First we set up a DateField with buffering and a (dummy) datasource to make this work more as a real application would. With buffering on, the value (date in this case) can be changed, but it will not be written to the datasource before we commit(), which is what the Save -button does. The Cancel -button does discard() on the DateField, which returns the field to its unmodified state.

The buttons do not need to be shown if nothing has changed, so we add a ValueChangeListener to the DateField for that purpose.

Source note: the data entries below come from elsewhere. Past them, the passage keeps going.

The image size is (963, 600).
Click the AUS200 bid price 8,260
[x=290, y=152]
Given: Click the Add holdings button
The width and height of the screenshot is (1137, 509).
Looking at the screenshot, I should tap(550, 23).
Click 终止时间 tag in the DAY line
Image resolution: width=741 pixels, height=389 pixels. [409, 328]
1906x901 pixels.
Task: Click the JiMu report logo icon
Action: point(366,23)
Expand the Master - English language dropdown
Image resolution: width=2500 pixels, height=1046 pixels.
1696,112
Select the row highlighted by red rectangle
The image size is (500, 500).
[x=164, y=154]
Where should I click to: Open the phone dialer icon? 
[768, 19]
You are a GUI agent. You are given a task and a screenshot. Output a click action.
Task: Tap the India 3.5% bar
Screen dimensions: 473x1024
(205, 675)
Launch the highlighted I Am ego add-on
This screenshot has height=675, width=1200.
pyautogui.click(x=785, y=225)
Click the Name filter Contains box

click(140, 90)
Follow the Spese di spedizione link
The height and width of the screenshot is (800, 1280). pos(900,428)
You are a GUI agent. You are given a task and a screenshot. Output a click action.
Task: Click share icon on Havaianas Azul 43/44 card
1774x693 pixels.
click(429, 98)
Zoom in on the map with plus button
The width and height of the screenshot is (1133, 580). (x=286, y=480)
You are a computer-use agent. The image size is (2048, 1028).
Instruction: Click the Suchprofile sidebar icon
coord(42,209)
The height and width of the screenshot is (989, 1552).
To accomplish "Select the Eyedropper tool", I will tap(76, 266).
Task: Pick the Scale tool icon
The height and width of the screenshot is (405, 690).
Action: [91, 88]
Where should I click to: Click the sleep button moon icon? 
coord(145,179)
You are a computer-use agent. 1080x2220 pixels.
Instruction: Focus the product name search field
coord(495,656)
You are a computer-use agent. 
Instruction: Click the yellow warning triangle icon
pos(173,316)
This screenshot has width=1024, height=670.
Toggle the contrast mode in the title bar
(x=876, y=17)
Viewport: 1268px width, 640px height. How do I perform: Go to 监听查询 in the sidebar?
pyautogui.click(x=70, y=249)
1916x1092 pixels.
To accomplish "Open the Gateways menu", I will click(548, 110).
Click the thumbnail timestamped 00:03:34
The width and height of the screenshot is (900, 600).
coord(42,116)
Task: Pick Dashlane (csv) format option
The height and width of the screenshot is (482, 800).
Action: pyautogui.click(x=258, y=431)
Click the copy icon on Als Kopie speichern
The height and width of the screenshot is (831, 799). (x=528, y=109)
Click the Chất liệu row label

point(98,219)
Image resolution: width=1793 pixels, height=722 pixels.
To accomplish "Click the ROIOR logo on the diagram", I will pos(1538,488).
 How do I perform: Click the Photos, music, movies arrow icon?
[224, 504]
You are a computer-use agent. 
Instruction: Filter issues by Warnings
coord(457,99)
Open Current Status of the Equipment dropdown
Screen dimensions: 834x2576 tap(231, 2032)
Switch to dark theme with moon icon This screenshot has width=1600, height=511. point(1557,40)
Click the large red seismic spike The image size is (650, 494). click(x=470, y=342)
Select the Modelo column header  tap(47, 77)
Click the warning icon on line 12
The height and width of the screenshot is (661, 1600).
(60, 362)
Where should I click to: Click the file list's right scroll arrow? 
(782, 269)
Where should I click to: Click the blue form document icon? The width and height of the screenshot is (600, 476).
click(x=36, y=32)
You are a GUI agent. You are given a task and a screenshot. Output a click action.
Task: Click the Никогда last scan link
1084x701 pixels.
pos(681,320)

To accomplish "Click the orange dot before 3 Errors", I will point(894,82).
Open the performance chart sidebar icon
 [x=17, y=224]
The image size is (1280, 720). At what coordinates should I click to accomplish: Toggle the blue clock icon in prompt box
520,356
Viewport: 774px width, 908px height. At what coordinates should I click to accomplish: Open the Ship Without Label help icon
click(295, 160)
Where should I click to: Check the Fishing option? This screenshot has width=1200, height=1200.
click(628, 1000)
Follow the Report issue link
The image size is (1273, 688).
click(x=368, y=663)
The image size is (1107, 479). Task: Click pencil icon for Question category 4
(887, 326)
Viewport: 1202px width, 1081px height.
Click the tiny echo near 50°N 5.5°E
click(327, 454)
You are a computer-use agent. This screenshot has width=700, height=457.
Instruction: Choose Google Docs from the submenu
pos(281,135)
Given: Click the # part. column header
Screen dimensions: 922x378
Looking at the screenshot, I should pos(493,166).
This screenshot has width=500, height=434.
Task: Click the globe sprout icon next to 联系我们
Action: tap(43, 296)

But the main thing that we’re trying to demonstrate here happens in the ViewChangeListener that we attach to the Navigator. There, if we’re about to change away from our settings and the date is changed but not saved, we’ll make note of where the user wanted to go, but cancel that navigation and prompt the user to save or cancel the changes.

When the user saves or cancels changes, we also check if the user previously tried to navigate away form the page, and sends him on his way if that is the case.

That is basically all there is to this. You’ll notice we try to carefully clear or set the 'pending view' and hide/show the buttons at the right places to make the user happy, other than that this is pretty straightforward.